Instructing Solicitors: Carter-Ruck for the Claimants; Finers Stephens Innocent for the Defendants


The Defendant published an article in the Wall Street Journal Europe to the effect that the Saudi Arabian monetary authorities were monitoring, at the US government’s request, certain bank accounts in connection with the witting or unwitting funding of terrorism. The Abdul Latif Jameel Group was named as being on the list of such accounts. The main company in the Group and its President (Mohammed Jameel) sued for libel. The substantive defence was Reynolds qualified privilege. There was no plea of justification. At trial Eady J ruled that the plea of privilege failed. The Defendant appealed unsuccessfully to the Court of Appeal. The Defendant was granted permission to appeal by the House of Lords on two grounds: (1) the scope of the “responsible journalism” test in Reynolds defences, and (2) the application of the presumption of damage in defamation claims to corporate claimants.


(1) Was the article complained of protected by Reynolds privilege? (2) should a trading company which conducts no business in England and Wales be entitled to recover general damages for libel without pleading and proving that the publication complained of caused it special damage?


(1) The privilege was upheld. The entire article had to be considered when determining whether the defamatory words were protected by privilege. It is not necessary to find a separate public interest justification for each item of information within the publication, but rather for the “thrust” of the article as a whole. Allowance must be made for editorial judgment. Whilst the majority preferred to continue to analyse Reynolds using the classic duty/interest model (albeit with a greater flexibility), the minority (Lord Hoffman and Baroness Hale) rejected this analysis as unhelpful and likely to lead to a “narrow and rigid approach which defeats its object”. All but Lord Bingham were content to find that the publication was privileged without a retrial. (2) The majority (Lords Bingham, Scott and Hope) held that a corporation may sue for libel without proving special damage.


This decision represents a notable victory for the newspaper and a powerful reaffirmation of the “liberalising intention” of Reynolds.
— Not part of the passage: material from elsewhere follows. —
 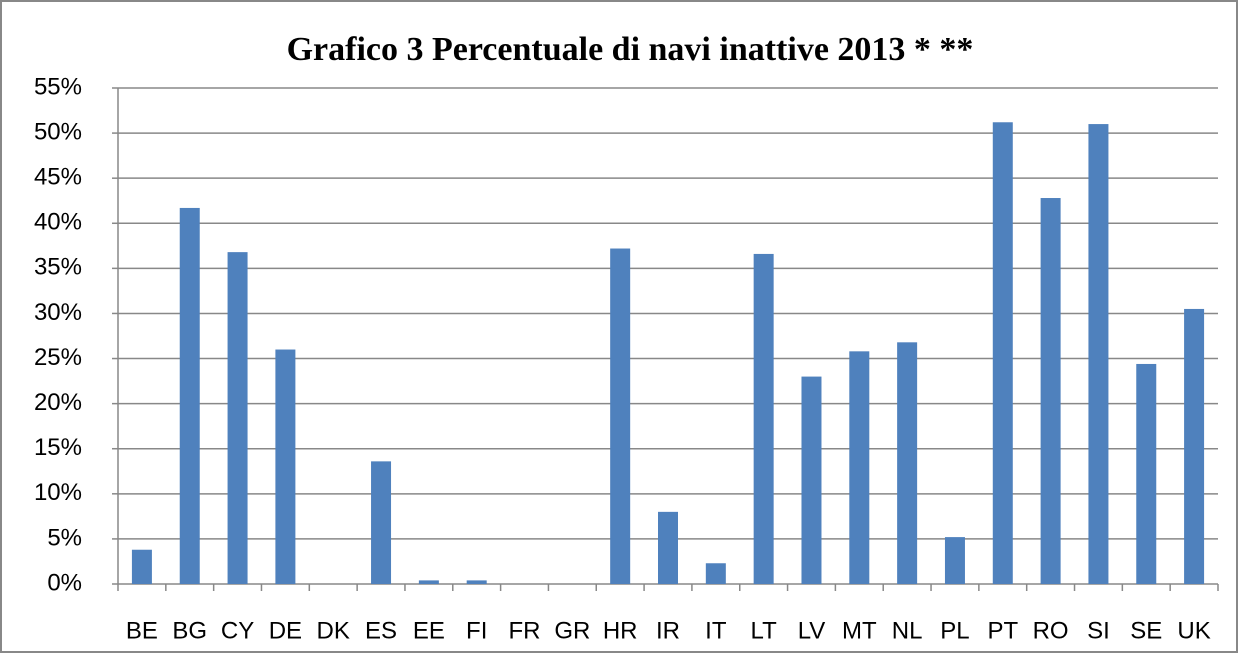 What do you see at coordinates (1098, 630) in the screenshot?
I see `x-tick-label: SI` at bounding box center [1098, 630].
With varying degrees of emphasis – the strongest being Lord Hoffmann who rejected it entirely – each of their Lordships disapproved the strict application of the classic duty/interest test to Reynolds cases in favour of a “practical and flexible” approach. The decision is also important for its recognition that allowance has to be made for editorial judgment and also that it is the publication as a whole that has to be assessed when considering the public interest rather than the publication of the particular defamatory allegations about which the Claimant complains.